Guest: William Acheson
Company: GWG Holdings
Headquarters: Minneapolis, MN
CFOTL: As a finance leader, what metrics are top-of-mind?
Acheson: We look at, on the life insurance side of it, three main kinds of metrics. One of them is our cashflow. Anybody who gets to a CFO role will be highly in tune with cashflow. We look at the internal rate of returns that we’re getting on our investments.
Those are our main two, really–we monitor those very closely. But we also are now getting into the operations a little bit, because it’s important for a CFO to understand the operations. On the life insurance side, we look at our pipeline, we keep track of what’s going on in terms of our products that we’re delivering out to the customers. What stage are they in?

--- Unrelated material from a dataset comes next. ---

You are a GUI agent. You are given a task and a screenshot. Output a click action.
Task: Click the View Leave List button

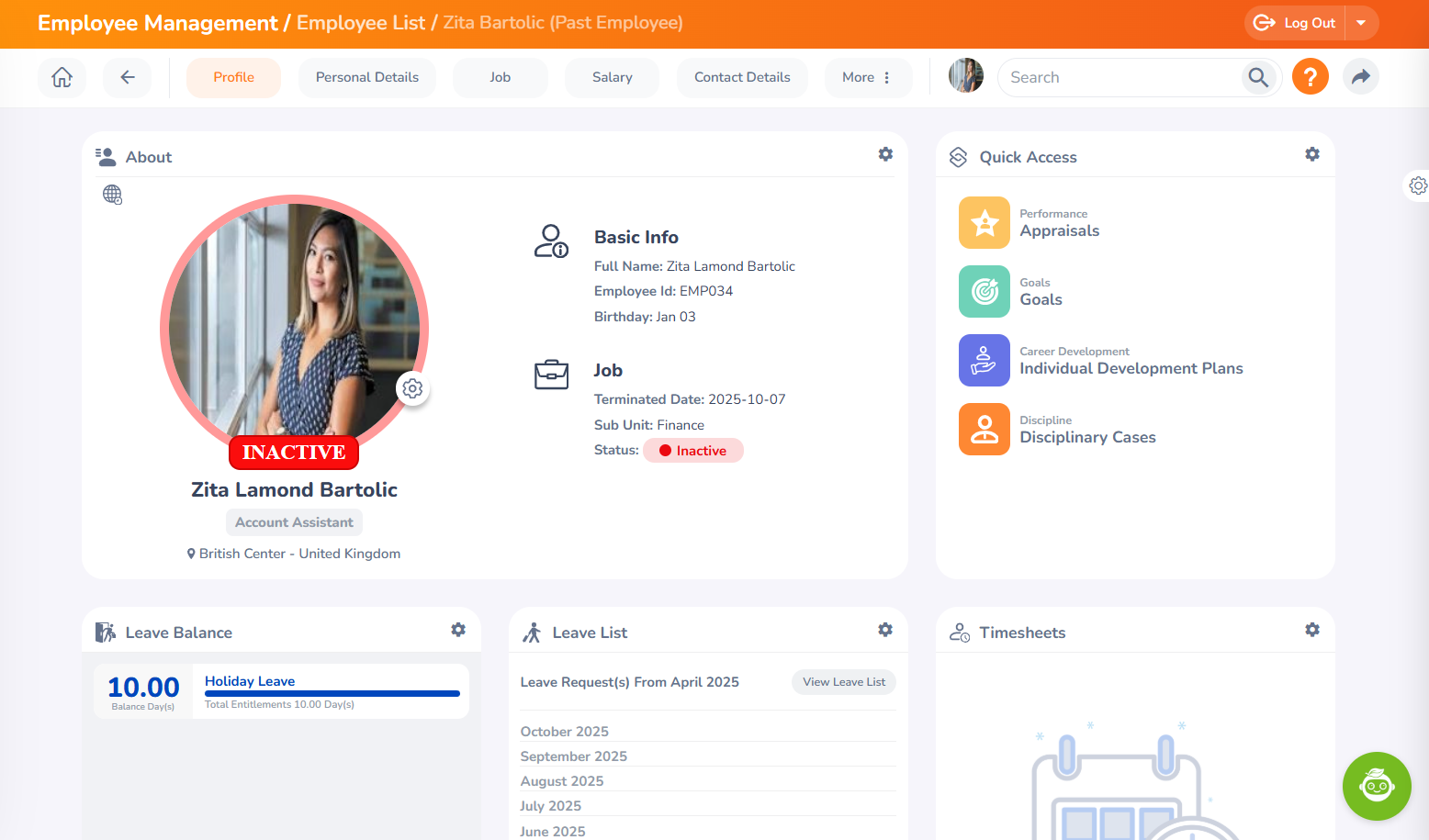tap(843, 682)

Are they taking too long? Is the pipeline growing or shrinking?
We are very focused to measure and track the dollars that we’re giving to insurance policy owners over and above what their other opportunities would have been with that policy. So it’s a little bit like a net promoter score.
But I’d say not really, other than that one on the life insurance side and whatever kind of minimally viable product we have in the market as it relates to the epigenetics. I would say no; in the epigenetic world I would expect more to evolve there as we start thinking about the different things that we can do for a customer based upon our research that may have zero to do with our gaining financially. And by that I can think of things like health and wellness and access to health and healthcare and understanding – kind of a health literacy. That’s not upon us here yet. I could see that as being an outcome that would be important for our team and our company to track. Right now we don’t; we’re not far enough along.